§ The task
Filter these entries, keeping only lines that hold the word "pyautogui".

§ Records to use

- Opening Delimiter -

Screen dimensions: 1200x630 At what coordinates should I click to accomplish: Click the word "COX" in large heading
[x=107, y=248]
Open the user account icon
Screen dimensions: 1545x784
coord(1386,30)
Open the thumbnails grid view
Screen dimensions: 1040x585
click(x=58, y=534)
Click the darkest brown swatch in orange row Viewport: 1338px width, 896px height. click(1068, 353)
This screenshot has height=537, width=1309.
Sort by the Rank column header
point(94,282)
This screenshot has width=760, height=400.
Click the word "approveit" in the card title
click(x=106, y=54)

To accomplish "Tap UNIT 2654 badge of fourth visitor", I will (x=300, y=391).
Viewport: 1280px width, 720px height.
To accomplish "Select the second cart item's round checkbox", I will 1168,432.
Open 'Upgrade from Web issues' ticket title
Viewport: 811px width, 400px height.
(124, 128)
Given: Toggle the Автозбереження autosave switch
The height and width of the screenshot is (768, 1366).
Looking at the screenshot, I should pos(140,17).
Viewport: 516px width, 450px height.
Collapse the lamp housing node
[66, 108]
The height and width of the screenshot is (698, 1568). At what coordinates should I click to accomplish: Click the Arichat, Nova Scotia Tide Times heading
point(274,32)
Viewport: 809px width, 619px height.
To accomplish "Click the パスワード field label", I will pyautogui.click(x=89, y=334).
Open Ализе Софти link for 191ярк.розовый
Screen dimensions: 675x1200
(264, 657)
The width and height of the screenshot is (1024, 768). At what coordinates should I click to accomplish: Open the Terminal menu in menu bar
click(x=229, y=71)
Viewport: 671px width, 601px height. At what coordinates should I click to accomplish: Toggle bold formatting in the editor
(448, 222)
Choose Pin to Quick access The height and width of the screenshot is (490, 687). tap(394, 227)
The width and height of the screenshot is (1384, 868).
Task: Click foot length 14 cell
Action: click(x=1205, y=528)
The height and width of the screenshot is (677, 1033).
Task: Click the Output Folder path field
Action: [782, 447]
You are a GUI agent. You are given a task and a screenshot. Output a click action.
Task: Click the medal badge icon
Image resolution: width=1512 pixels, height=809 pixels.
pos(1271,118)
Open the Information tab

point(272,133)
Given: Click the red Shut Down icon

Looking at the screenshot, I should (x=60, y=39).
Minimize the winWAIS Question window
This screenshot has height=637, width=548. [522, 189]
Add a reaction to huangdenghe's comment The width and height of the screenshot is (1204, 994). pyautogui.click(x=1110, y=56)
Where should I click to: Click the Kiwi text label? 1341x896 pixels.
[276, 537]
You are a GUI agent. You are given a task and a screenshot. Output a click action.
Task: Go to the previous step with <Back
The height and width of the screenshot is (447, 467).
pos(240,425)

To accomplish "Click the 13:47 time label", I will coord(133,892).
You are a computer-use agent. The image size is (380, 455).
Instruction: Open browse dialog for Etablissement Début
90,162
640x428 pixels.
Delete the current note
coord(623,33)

- Closing Delimiter -

§ Solution to this exercise
To accomplish "Click the パスワード field label", I will pyautogui.click(x=89, y=334).
Add a reaction to huangdenghe's comment The width and height of the screenshot is (1204, 994). pyautogui.click(x=1110, y=56)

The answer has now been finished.